RECORDS Block Start
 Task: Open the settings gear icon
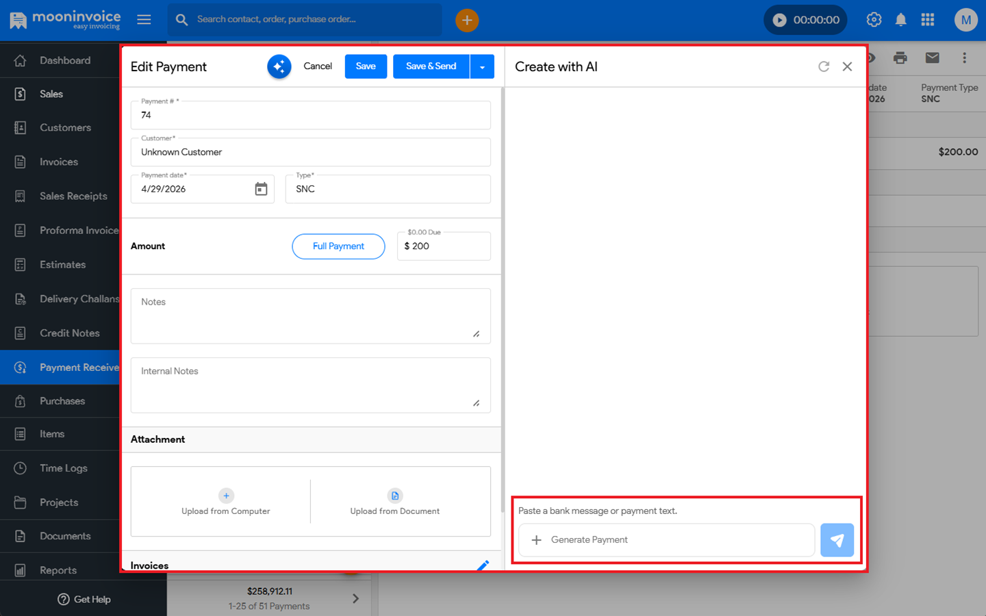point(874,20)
RECORDS Block End
RECORDS Block Start
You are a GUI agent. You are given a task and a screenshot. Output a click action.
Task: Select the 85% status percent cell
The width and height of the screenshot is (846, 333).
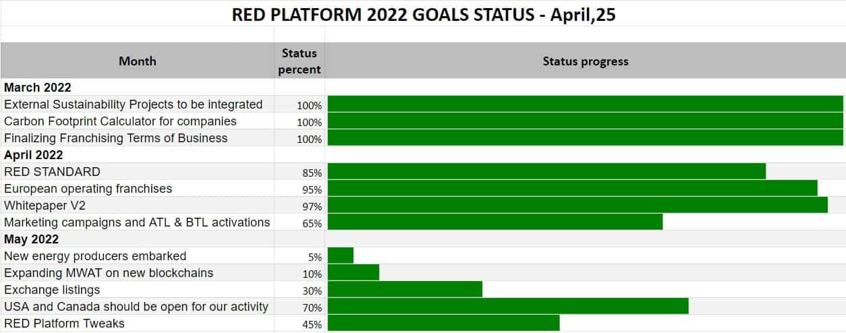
RECORDS Block End
## REQUIRED ACTION
Lines with the string "screenshot": pick each one out of the material and return it.

## EXPECTED ANSWER
You are a GUI agent. You are given a task and a screenshot. Output a click action.
The width and height of the screenshot is (846, 333).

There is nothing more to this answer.